Cecità. José Saramago e le catastrofi rivelatrici
Articolo di Martino Ciano già pubblicato per Zona di Disagio
La cecità è qui rappresentata come un virus che si abbatte su buoni e cattivi. Non fa nessuna distinzione, ma mette tutti sullo stesso piano. Solo una donna rimane immune da questo totale blackout visivo che colpisce l’umanità. Forse è colei che il fato ha scelto per essere testimone di ciò che accadrà?
Cecità è il libro più conosciuto di Saramago; è passato tra le mani di tanti. Apprezzato e criticato, amato e odiato, questo testo per molti ha rappresentato il primo, e forse unico, approccio con l’opera dello scrittore portoghese. Quando lo lessi, intorno ai 25 anni, fui attratto dallo stile, dal modo originale in cui i lunghi periodi si incastravano alla perfezione, creando un “prima” e un “dopo” non tanto temporale, ma di senso; come se in quella circolarità, al limite della correttezza grammaticale, ci fosse l’esposizione di una teoria etica.

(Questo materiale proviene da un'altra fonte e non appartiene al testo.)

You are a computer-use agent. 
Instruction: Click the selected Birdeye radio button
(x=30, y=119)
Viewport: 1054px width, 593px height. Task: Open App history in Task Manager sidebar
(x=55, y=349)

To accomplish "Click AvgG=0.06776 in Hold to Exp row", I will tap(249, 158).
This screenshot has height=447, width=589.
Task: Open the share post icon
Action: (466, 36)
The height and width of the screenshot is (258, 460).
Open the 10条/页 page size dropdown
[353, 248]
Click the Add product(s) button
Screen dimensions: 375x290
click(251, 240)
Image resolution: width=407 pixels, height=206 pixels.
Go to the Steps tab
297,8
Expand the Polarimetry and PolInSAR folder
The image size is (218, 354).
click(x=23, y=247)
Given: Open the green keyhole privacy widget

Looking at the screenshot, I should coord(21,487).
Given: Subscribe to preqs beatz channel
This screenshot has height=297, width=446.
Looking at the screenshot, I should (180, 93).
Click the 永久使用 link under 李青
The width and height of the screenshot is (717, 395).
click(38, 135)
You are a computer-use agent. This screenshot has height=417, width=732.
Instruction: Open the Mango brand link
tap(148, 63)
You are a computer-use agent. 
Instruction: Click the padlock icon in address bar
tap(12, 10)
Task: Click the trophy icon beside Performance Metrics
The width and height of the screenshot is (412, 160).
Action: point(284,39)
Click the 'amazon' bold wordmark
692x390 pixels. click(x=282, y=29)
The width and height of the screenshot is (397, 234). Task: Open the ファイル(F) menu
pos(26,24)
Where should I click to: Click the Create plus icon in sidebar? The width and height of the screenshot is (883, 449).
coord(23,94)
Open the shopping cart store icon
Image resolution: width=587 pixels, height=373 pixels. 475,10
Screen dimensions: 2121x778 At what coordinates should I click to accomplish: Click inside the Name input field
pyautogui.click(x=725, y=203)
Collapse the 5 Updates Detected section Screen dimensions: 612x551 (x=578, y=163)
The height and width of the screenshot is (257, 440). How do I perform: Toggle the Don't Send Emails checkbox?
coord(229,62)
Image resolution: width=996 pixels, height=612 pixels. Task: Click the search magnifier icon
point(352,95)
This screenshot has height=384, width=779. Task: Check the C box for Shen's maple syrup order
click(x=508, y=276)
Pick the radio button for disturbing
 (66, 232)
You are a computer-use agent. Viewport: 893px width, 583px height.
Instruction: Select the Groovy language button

Ma forse ero io a voler divagare troppo, come ho sempre fatto davanti a un libro invece, pagina dopo pagina, mi accorgevo di questo retrogusto pessimista, in cui al centro veniva posta un’umanità indifferente a qualsiasi richiamo di redenzione, preferendo la crudeltà.
In questo romanzo, la nuova società dei ciechi si riorganizza secondo le stesse regole del gioco disputato prima dell’emergenza sanitaria. La misteriosa epidemia non crea quella solidarietà tra i componenti della stessa specie che, invece, dovrebbe spingere al mutuo soccorso. Come nel mondo di prima, pochi comprendono il loro stato di necessità, mentre molti continuano lungo la strada delle divisioni di classe, delle lotte di potere, della conquista dell’egemonia e della ricchezza.
Detto in soldoni: nulla cambia, se non i metodi di accaparramento. Potremmo dire che tutto alimenta il famoso senso del “si salvi chi può”. In questo modo, Saramago non racconta solo del risveglio degli istinti ancestrali, ma anche dell’egoismo contemporaneo, legittimato dalle sconfinate illusioni di libertà che la società pensa di poter dominare.
Questo libro, così come La Peste di Albert Camus, tornò molto in voga nel periodo del Covid-19. Vennero creati anche facili accostamenti tra il romanzo e l’assurda situazione che si era venuta a creare durante il Lockdown. Infatti, non va dimenticato che Cecità è del 1995 ma, secondo me, come scrissi nel 2020 in un gruppo di lettura che dedicò giorni e giorni all’argomento, è stato un accostamento forzato. Saramago non pone in evidenza nessun “complotto”, ma l’immagine di una umanità che, nonostante la disgrazia, né si redime né compie un atto di conversione morale.
Il terrore che si libera in coloro che sono colpiti dalla malattia, fa ripiombare gli uomini in comportamenti primitivi. Saramago è crudele nella sua esposizione; sono pochi i gesti di umanità e di solidarietà, mentre ce ne sono molti in cui la crudeltà e la tracotanza trionfano. Anche quando tra i ciechi si creano fazioni opposte, bene e male producono atti banali e insensati.
La cecità a un certo punto se ne va, svanisce. La nube lattiginosa che ha tolto progressivamente la vista a tutti, tranne a una donna che pur vedendoci rimane perplessa di fronte al male che i suoi occhi hanno dovuto immortalare, tanto da aver desiderato più volte la completa cecità, resta un mistero. Colei che ha potuto vedere per raccontare non sa spiegarsi perché è rimasta immune.
Voglio anche azzardare un’ipotesi, ossia, che questa donna sia una forma di quel Dio, in cui Saramago non ha mai creduto, che completata la sua opera non è più riuscito a dirigerla, tanto da farsi cieco di fronte alla cosa più insensata, e facile da compiere, attraverso cui l’uomo attesta la sua potenza: il male.